The terms "close corporation," "closed corporation" and "closely held corporation" are often considered to be synonymous and are used interchangeably. "Closed" sometimes emphasizes a determination on the part of the participants in the enterprise to keep outsiders from acquiring any interest in the business and may indicate that they have taken steps to accomplish that objective by shareholders' agreement or provision in the articles of incorporation or bylaws. "Closely held" seems to focus more on the number of shareholders in the corporation at that particular time, and indicating that they are few in number. F. Hodge O'Neal Robert B. Thompson, O'Neal's Close Corporations § 1.04, at 12-13 (3d. ed. 1992). As the facts demonstrate, VSC had taken measures to keep outsiders from acquiring an interest in the corporation.
The so called majority rule is one which imposes no duty on officers or directors of a closed corporation, in purchasing shares of a shareholder, to disclose material information that he has gained in his position and which is unknown to the selling shareholder and bears on the value of the stock. That is, "[i]n buying or selling stock, directors may trade like an outsider, provided they do not affirmatively act or speak wrongfully, or intentionally conceal facts with reference to [the value of the stock]." 3A William M. Fletcher, Fletcher Cyclopedia of the law of Corporations § 1168.1, at 381 (1986) (quoting Shaw v. Cole Mfg.

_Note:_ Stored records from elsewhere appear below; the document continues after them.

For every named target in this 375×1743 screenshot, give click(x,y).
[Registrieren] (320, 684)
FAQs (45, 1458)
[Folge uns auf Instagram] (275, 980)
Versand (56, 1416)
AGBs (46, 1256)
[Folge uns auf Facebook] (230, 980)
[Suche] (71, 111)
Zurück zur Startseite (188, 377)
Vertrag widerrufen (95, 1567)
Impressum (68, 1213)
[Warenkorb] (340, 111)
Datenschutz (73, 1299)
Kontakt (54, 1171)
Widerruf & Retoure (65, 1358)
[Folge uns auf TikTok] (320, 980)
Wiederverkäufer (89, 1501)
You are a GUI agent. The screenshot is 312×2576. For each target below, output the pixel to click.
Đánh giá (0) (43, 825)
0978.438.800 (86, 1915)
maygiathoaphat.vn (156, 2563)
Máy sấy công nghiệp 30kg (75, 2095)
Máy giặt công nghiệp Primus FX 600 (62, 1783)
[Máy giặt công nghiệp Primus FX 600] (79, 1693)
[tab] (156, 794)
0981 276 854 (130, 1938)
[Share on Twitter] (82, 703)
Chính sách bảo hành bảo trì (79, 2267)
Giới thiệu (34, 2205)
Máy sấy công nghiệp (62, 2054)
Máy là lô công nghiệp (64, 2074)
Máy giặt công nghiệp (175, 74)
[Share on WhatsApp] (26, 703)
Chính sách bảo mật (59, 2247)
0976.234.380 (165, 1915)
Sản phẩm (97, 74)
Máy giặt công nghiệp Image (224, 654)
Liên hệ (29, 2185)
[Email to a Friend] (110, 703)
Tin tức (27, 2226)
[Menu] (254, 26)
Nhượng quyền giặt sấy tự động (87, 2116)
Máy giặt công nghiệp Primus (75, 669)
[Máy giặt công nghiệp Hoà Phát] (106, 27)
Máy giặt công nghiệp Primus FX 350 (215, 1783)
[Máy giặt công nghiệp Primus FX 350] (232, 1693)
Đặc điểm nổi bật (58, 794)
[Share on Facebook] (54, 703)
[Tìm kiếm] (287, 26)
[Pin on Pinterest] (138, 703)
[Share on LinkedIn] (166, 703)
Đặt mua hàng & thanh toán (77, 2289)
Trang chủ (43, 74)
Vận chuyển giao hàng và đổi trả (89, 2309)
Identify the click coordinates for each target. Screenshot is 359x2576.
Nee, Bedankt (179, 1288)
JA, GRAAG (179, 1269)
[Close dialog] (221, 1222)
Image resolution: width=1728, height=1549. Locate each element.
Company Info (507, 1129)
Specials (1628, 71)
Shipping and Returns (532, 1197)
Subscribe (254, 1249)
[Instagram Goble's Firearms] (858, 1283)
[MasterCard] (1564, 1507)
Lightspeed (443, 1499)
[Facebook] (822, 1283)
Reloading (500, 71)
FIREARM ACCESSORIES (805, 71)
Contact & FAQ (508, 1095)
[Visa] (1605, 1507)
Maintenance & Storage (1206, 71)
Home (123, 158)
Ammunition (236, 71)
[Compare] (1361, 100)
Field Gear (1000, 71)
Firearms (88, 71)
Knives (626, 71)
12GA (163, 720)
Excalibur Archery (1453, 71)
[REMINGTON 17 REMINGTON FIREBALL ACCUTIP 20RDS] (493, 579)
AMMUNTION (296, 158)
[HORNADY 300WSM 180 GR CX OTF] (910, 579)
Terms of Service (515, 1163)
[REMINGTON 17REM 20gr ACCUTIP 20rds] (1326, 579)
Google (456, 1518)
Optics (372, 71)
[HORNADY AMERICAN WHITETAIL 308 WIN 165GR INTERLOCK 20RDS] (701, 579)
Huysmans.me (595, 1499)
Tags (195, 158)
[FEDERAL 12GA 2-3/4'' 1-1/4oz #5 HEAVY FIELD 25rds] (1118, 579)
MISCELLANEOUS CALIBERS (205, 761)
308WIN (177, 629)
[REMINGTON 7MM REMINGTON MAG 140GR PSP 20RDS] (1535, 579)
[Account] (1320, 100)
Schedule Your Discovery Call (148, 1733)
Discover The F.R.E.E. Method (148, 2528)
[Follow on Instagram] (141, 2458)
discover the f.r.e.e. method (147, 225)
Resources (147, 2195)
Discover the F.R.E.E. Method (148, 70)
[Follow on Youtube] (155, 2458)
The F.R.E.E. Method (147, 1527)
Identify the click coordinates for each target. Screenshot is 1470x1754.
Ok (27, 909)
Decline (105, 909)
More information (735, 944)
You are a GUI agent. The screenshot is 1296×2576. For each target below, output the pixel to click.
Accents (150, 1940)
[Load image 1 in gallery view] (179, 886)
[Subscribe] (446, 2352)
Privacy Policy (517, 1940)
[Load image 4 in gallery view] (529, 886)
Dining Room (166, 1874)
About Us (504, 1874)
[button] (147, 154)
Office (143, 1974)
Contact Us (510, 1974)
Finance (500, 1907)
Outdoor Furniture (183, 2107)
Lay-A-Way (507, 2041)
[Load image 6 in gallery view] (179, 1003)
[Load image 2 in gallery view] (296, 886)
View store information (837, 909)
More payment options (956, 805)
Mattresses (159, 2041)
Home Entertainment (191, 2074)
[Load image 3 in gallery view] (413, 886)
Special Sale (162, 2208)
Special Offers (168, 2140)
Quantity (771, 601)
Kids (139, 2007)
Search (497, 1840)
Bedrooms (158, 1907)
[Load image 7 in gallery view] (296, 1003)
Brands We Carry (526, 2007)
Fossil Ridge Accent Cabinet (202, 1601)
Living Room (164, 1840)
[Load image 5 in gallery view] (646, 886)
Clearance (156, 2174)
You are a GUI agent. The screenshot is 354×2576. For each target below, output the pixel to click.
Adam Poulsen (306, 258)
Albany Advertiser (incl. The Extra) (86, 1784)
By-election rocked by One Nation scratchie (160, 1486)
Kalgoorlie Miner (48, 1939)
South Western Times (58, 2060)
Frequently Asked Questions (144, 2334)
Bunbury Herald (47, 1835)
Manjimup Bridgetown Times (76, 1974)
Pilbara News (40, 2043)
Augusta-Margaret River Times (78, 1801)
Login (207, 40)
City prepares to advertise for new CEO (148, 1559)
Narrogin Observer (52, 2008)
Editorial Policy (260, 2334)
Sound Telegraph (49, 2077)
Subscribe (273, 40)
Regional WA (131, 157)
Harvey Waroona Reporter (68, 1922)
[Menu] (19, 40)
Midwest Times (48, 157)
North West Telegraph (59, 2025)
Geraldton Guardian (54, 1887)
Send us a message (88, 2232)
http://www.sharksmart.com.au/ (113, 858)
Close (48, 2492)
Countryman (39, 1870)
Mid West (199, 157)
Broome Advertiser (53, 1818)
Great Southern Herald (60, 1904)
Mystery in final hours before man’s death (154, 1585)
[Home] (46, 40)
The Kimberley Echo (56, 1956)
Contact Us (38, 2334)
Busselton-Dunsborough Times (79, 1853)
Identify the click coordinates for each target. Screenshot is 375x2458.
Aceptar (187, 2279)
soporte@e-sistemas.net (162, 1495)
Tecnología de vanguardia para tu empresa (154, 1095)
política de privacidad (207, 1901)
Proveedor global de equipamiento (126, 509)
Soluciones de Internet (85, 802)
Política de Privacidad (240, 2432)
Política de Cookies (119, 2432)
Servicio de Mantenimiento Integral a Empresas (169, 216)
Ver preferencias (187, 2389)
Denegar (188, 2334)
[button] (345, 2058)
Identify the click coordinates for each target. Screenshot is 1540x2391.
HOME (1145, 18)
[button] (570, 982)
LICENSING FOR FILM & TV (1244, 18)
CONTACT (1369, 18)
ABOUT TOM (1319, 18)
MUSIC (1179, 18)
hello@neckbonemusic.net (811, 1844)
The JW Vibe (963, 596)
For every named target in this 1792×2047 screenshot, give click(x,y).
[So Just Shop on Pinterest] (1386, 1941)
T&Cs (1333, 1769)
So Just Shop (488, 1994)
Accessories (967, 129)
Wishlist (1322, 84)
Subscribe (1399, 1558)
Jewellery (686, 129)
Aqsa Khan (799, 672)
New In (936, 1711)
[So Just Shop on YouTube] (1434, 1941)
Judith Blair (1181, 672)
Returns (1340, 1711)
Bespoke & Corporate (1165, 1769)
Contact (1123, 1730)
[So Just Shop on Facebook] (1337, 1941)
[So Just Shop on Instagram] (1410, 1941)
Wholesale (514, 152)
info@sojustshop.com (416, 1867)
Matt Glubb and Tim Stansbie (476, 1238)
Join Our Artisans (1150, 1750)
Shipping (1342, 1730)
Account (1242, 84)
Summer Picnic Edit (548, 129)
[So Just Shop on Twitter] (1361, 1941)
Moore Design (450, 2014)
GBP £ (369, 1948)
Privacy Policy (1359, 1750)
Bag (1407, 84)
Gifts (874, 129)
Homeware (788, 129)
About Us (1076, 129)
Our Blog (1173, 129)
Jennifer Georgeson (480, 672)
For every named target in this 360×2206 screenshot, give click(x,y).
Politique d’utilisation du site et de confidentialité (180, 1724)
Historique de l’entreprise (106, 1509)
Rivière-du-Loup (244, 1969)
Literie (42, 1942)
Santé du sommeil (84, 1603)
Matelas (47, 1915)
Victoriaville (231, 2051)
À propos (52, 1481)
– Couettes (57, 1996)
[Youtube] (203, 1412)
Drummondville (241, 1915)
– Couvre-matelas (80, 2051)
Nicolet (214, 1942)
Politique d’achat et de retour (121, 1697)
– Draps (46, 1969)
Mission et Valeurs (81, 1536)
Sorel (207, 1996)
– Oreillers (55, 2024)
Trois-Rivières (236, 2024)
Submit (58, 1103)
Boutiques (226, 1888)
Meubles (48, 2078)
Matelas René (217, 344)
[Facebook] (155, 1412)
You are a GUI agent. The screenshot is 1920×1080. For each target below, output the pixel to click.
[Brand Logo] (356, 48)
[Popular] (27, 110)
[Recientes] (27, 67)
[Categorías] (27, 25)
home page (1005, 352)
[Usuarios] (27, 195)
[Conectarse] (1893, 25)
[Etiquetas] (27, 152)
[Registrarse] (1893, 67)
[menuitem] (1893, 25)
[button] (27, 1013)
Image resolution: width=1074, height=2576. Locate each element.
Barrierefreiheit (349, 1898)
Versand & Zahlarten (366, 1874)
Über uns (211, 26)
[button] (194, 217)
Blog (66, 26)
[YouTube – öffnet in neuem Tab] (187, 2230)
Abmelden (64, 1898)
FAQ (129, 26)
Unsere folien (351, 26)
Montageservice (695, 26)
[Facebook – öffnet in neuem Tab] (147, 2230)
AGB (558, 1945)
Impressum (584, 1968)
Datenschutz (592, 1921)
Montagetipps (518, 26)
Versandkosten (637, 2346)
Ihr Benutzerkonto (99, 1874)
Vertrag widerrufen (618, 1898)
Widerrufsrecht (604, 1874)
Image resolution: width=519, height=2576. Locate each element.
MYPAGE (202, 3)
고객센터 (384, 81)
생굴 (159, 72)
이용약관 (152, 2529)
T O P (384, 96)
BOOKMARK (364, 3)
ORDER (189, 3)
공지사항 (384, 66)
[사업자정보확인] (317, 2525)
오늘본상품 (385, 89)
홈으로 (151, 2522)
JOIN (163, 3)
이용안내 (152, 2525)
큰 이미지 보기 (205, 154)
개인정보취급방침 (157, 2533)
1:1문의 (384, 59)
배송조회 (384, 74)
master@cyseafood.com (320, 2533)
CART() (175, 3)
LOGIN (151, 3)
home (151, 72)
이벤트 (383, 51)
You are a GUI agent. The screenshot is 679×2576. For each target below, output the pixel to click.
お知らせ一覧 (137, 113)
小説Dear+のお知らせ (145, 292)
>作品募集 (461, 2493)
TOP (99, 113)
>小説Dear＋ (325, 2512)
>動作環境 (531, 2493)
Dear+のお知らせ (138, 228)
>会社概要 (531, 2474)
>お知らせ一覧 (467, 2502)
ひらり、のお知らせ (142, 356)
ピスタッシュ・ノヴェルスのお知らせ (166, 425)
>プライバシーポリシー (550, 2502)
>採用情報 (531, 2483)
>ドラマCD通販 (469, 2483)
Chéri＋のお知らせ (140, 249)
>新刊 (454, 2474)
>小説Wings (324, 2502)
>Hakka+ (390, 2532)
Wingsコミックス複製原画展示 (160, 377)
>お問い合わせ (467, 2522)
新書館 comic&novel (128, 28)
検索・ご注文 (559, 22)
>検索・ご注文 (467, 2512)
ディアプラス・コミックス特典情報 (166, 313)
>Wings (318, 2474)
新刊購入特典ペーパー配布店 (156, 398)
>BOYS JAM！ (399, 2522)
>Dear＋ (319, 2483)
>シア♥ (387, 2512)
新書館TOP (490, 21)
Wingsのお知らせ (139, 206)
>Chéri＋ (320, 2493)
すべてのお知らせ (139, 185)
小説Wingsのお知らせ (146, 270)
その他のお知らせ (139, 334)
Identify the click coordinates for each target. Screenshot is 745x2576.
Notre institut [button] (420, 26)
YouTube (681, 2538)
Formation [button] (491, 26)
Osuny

Co., 177 S.W. 479 (Tenn. 1915)) (hereinafter Fletcher).
In spite of its label, it is questionable whether the majority rule is in fact followed by a majority of jurisdictions which have addressed this question. For example, in Bailey v. Vaughan, 359 S.E.2d 599, 603-04 (W.Va. 1987), the court, after analyzing numerous cases purportedly adopting the majority rule, concluded "that there is presently no majority rule. . . ." Similarly, one commentator has noted that the "harshness and obvious unfairness [of the rule] has led many of the states which originally aligned themselves with the majority rule to adopt an exception to that rule to ameliorate its harshness." 3A William M. Fletcher, Fletcher Cyclopedia of the law of Corporations § 1171, at 395 (1986).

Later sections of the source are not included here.